Exclude all pictures, and reproduce exactly the lines from the one containing "Image resolution: width=1002" through the end of the records, with nothing else added.
============
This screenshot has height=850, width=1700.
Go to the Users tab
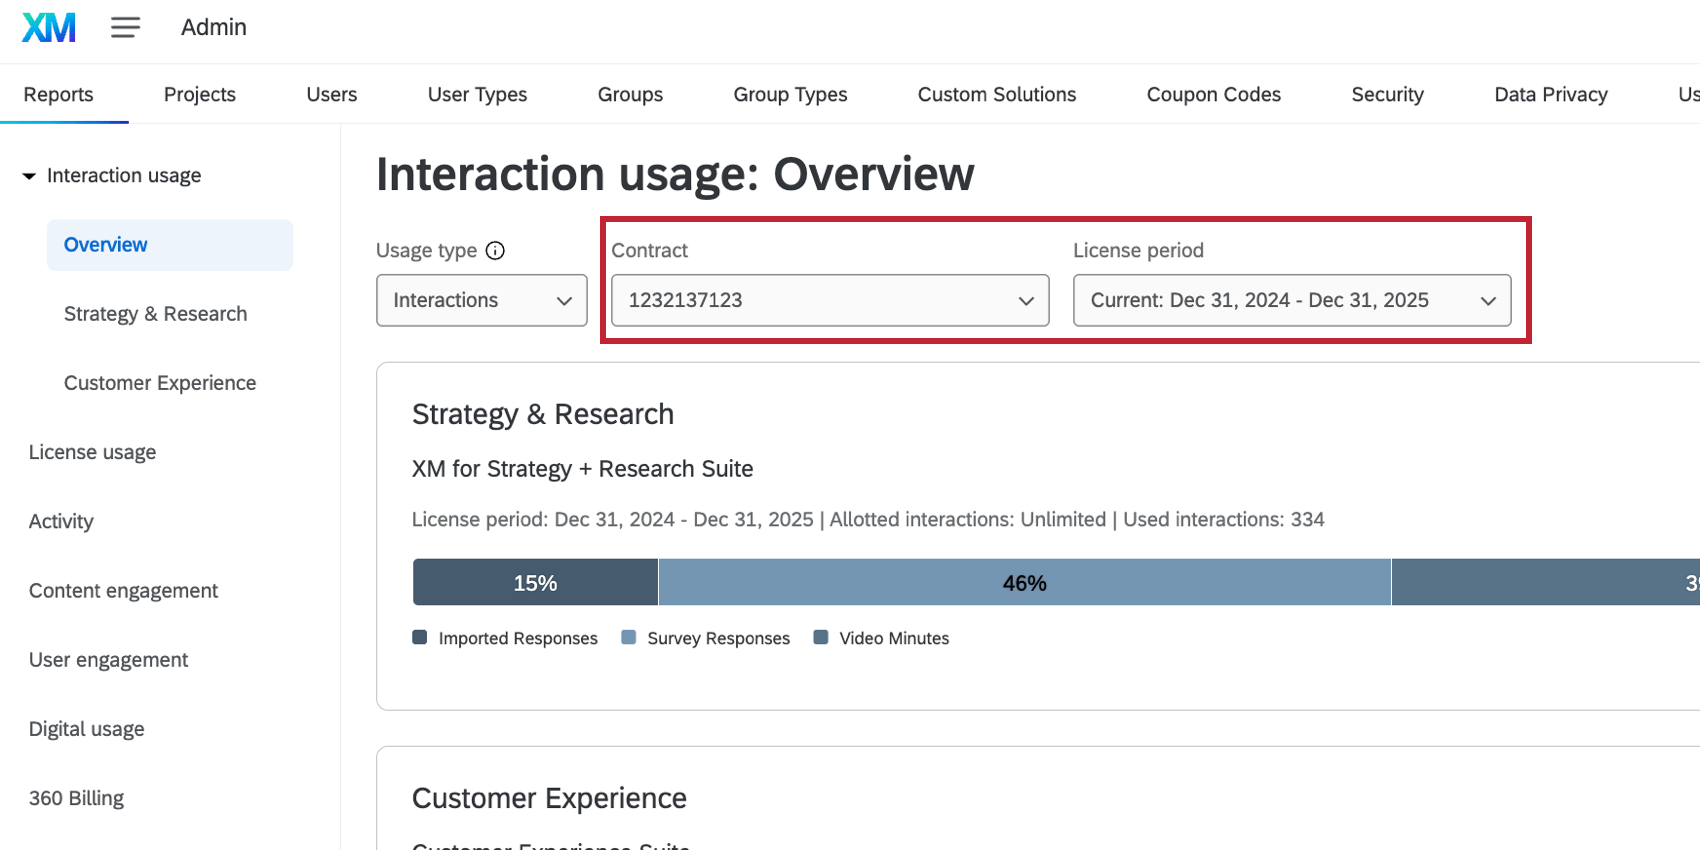(x=331, y=95)
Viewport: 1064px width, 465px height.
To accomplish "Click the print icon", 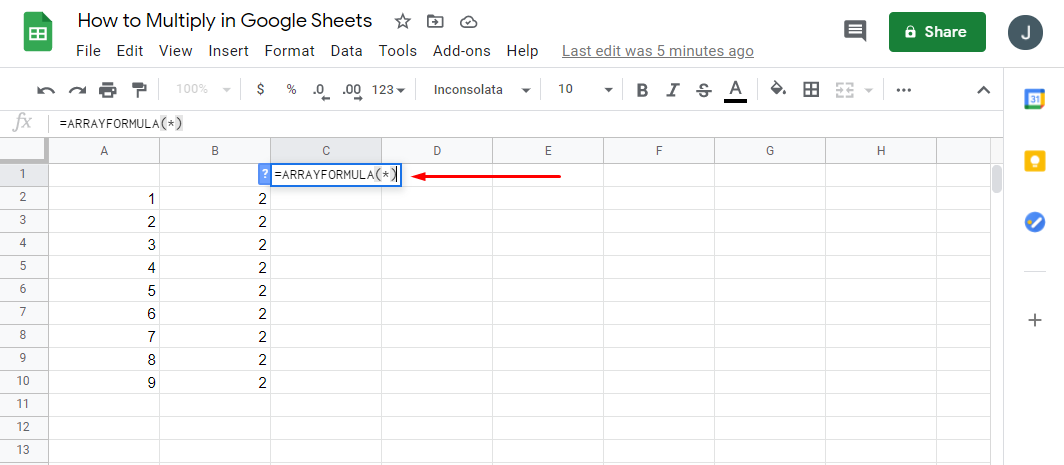I will [108, 90].
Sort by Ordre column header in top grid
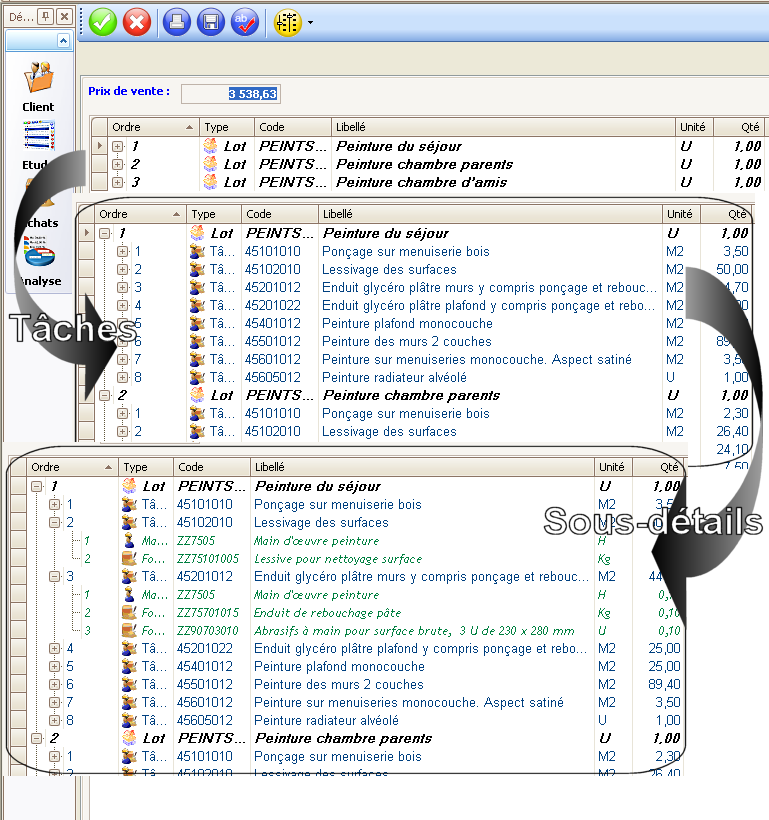The image size is (769, 820). click(x=153, y=127)
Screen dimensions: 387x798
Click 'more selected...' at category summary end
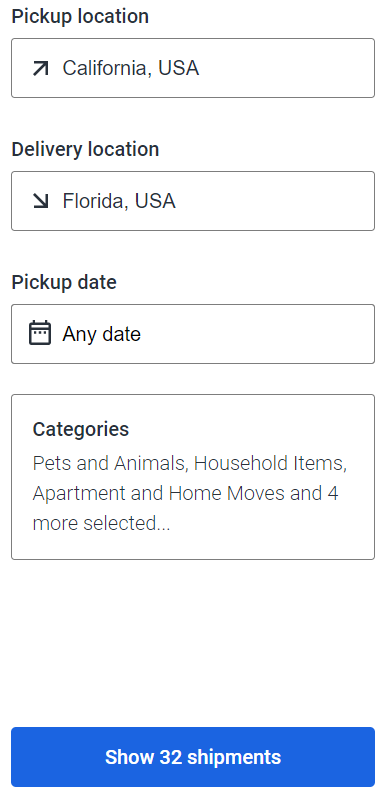tap(101, 523)

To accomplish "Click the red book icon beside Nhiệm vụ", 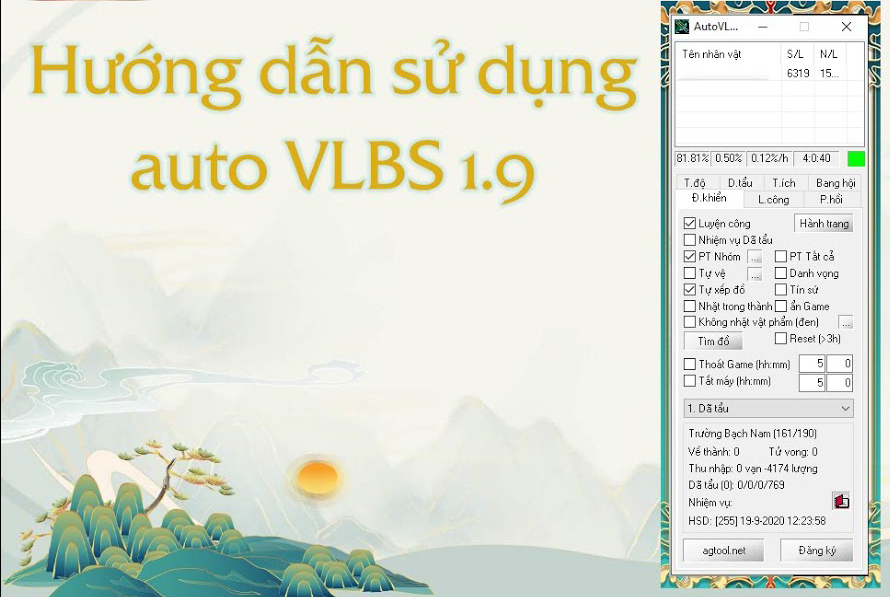I will (840, 502).
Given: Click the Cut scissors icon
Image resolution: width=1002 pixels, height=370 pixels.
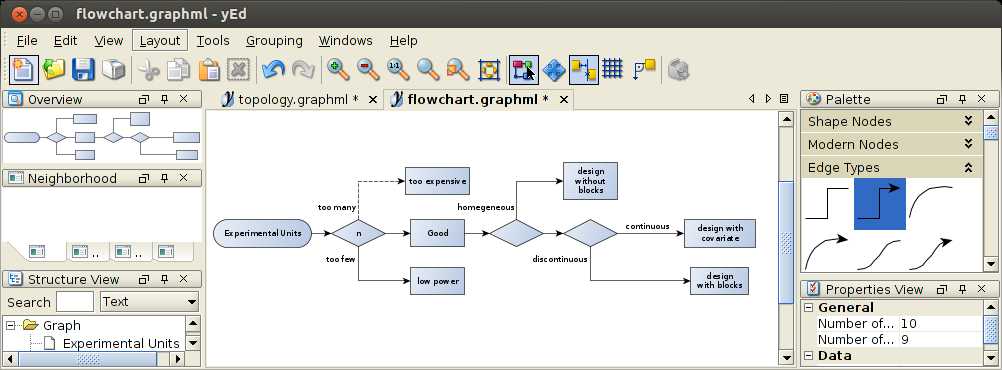Looking at the screenshot, I should click(148, 69).
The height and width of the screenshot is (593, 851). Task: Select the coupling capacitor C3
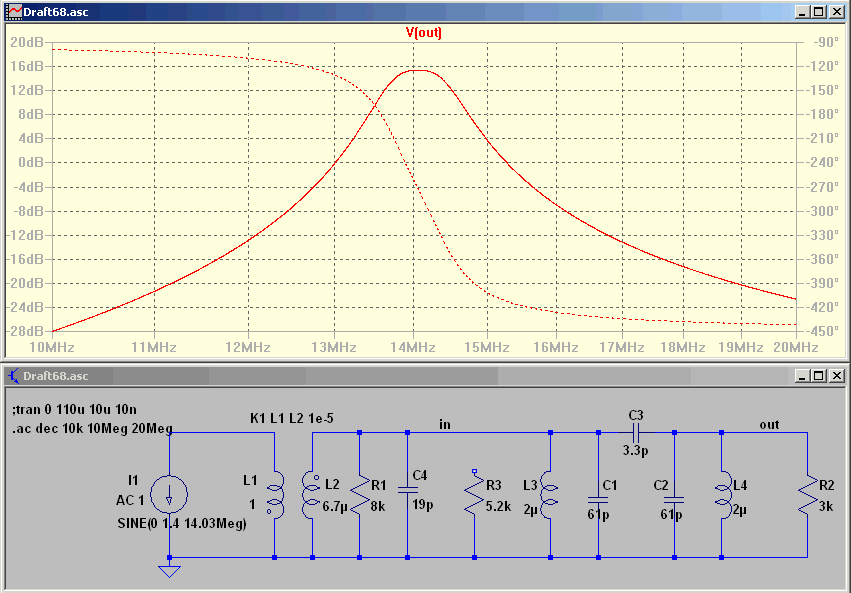636,432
============
## Result of the exercise
Image resolution: width=1002 pixels, height=370 pixels.
Looking at the screenshot, I should click(148, 69).
The height and width of the screenshot is (593, 851). Task: Select the coupling capacitor C3
636,432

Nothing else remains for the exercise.